Stored items

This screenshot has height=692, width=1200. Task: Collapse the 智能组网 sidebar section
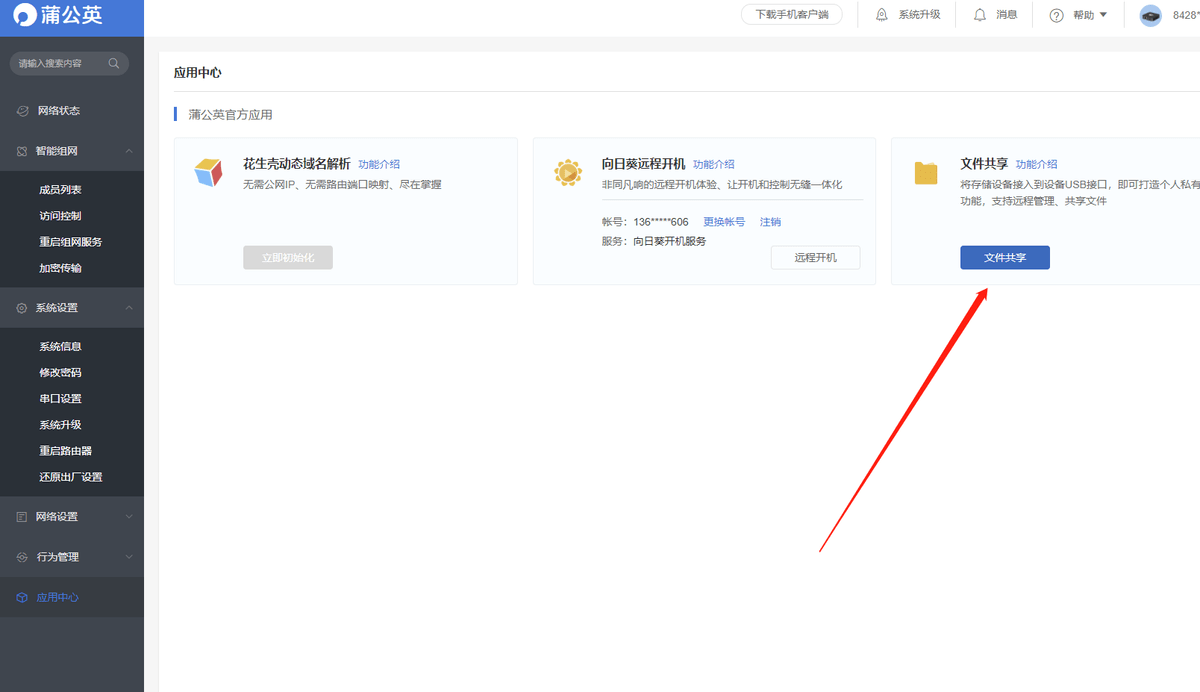tap(129, 151)
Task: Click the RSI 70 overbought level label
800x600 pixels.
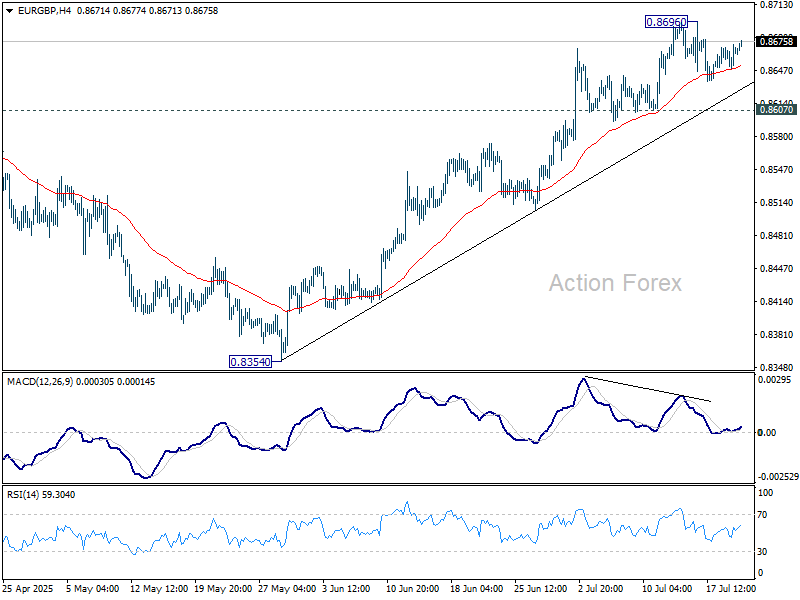Action: [762, 515]
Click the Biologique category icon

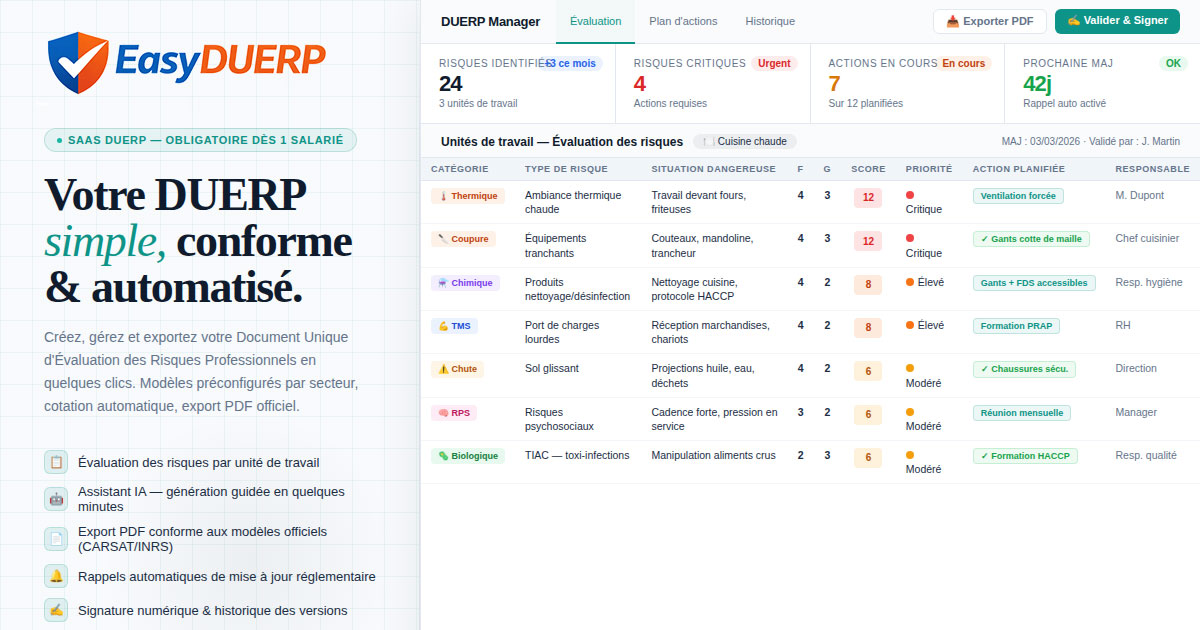441,455
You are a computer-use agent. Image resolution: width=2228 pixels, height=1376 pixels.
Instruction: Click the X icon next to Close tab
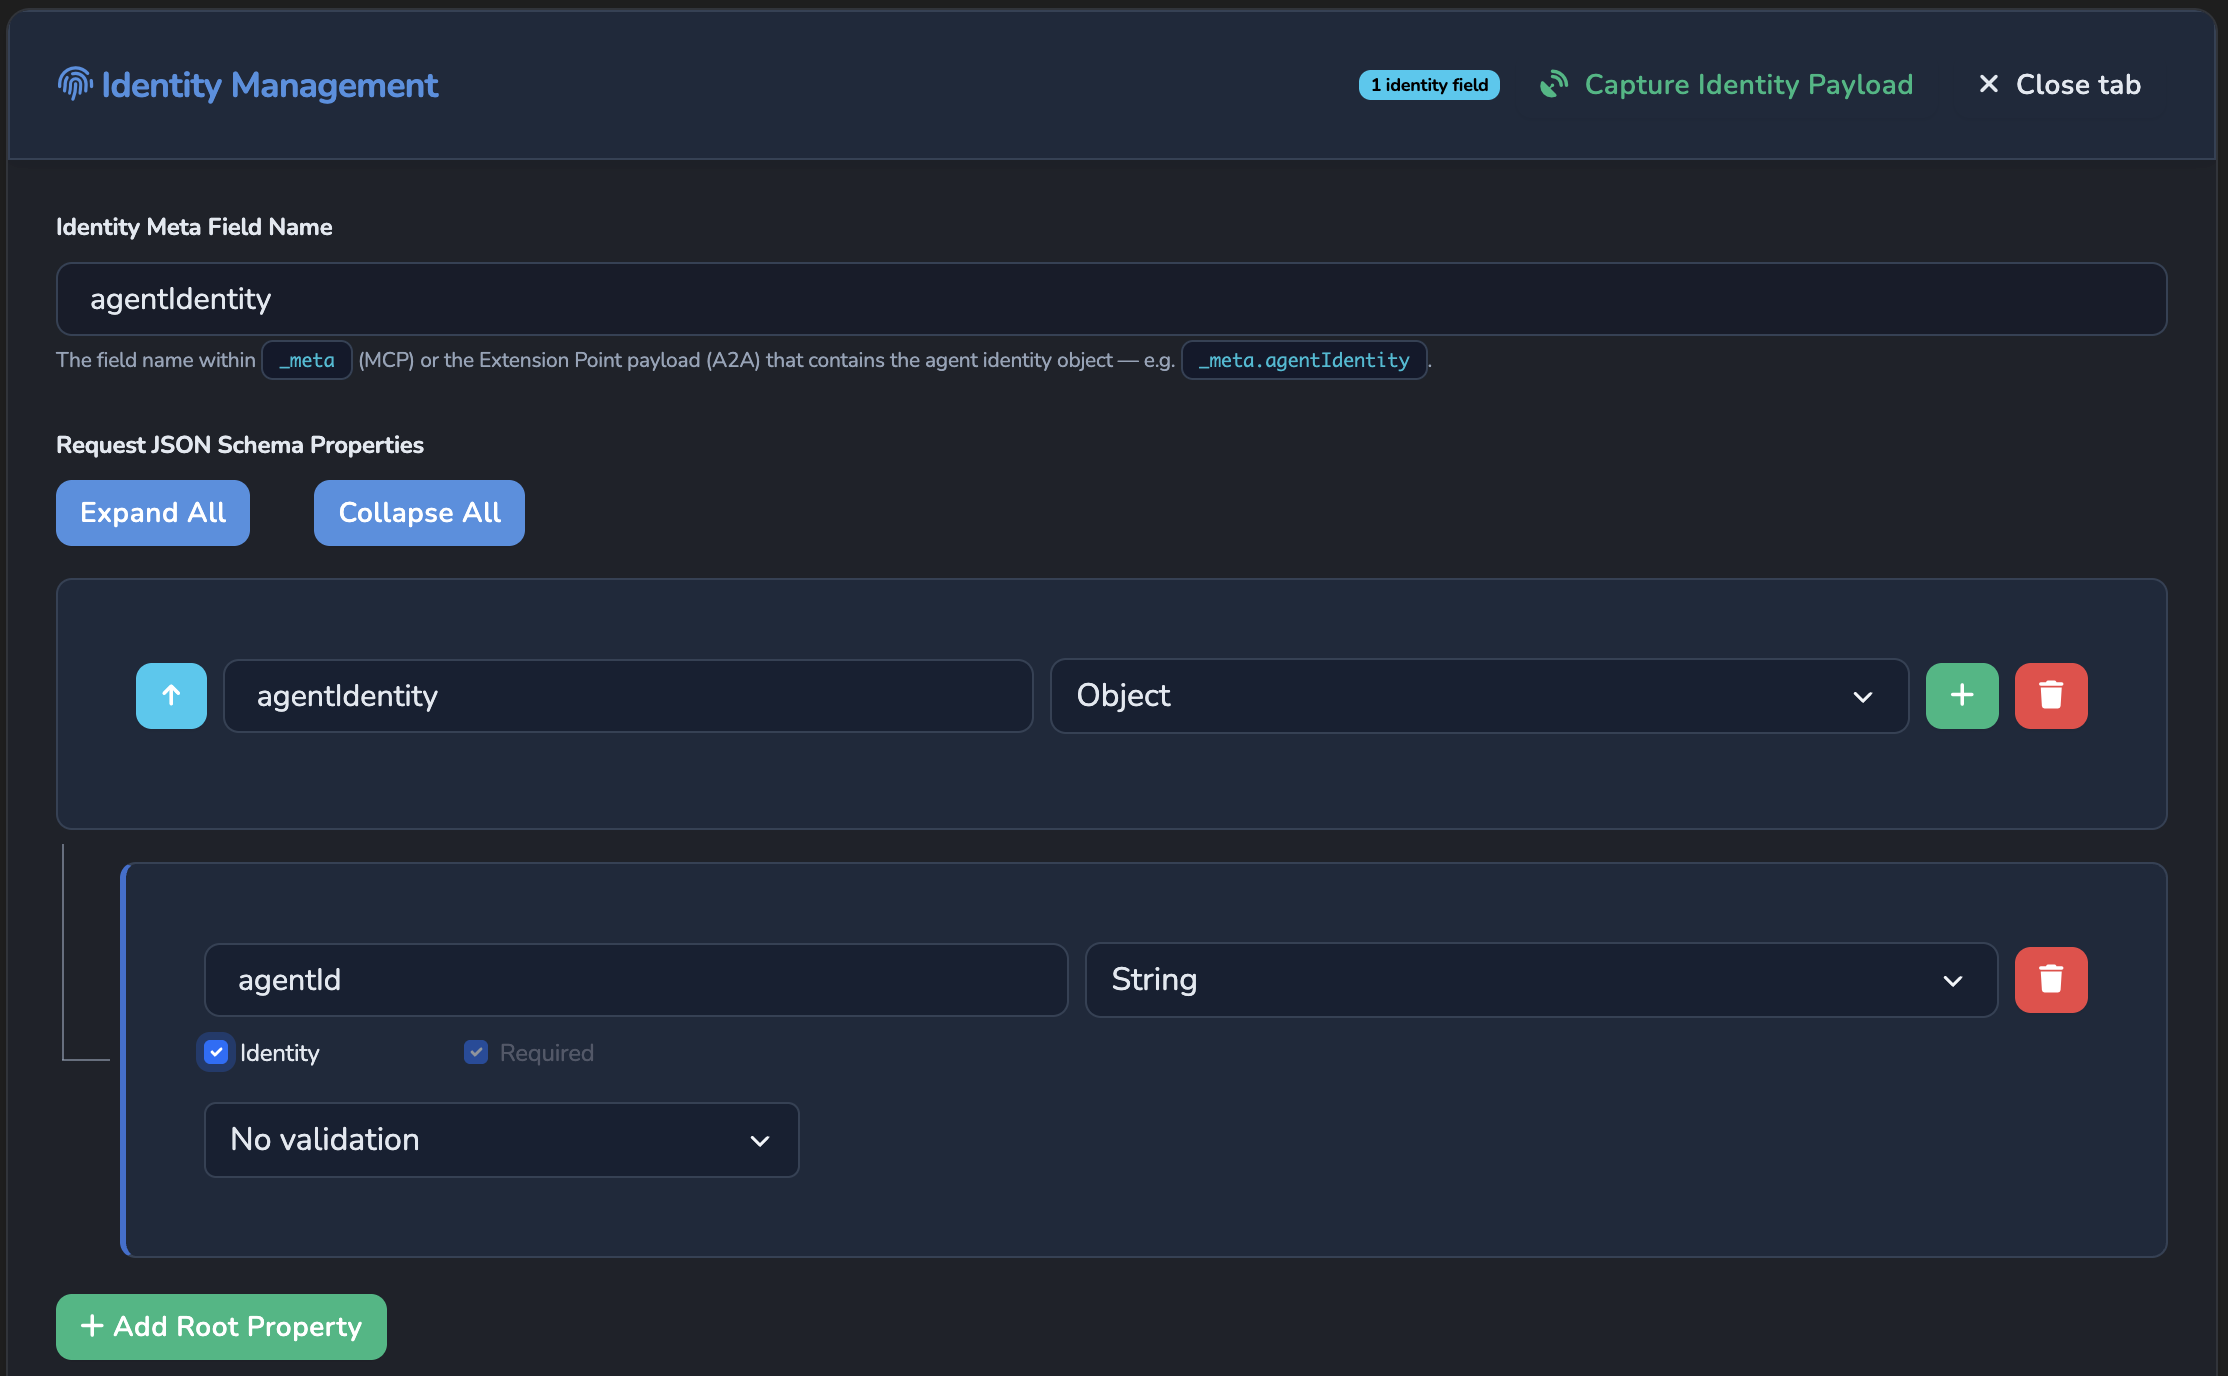[1989, 84]
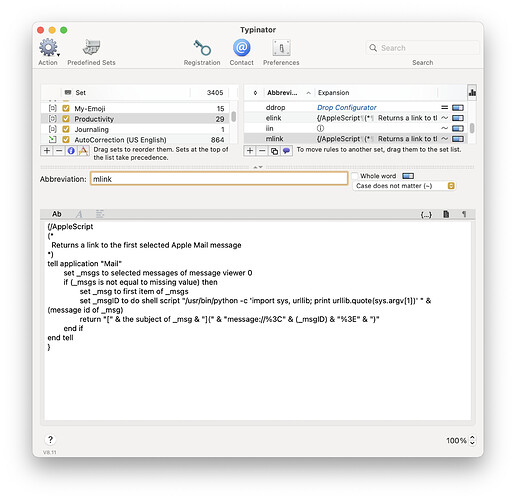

*ABOUT THIS EXERCISE*. Write out all the entries exactly, except for the pictures.

*TASK ANSWER*.
This screenshot has height=692, width=1200. Task: Collapse the 智能组网 sidebar section
tap(129, 151)
Task: Click the RSI 70 overbought level label
800x600 pixels.
Action: [762, 515]
Click the Biologique category icon

441,455
You are a computer-use agent. Image resolution: width=2228 pixels, height=1376 pixels.
Instruction: Click the X icon next to Close tab
[1989, 84]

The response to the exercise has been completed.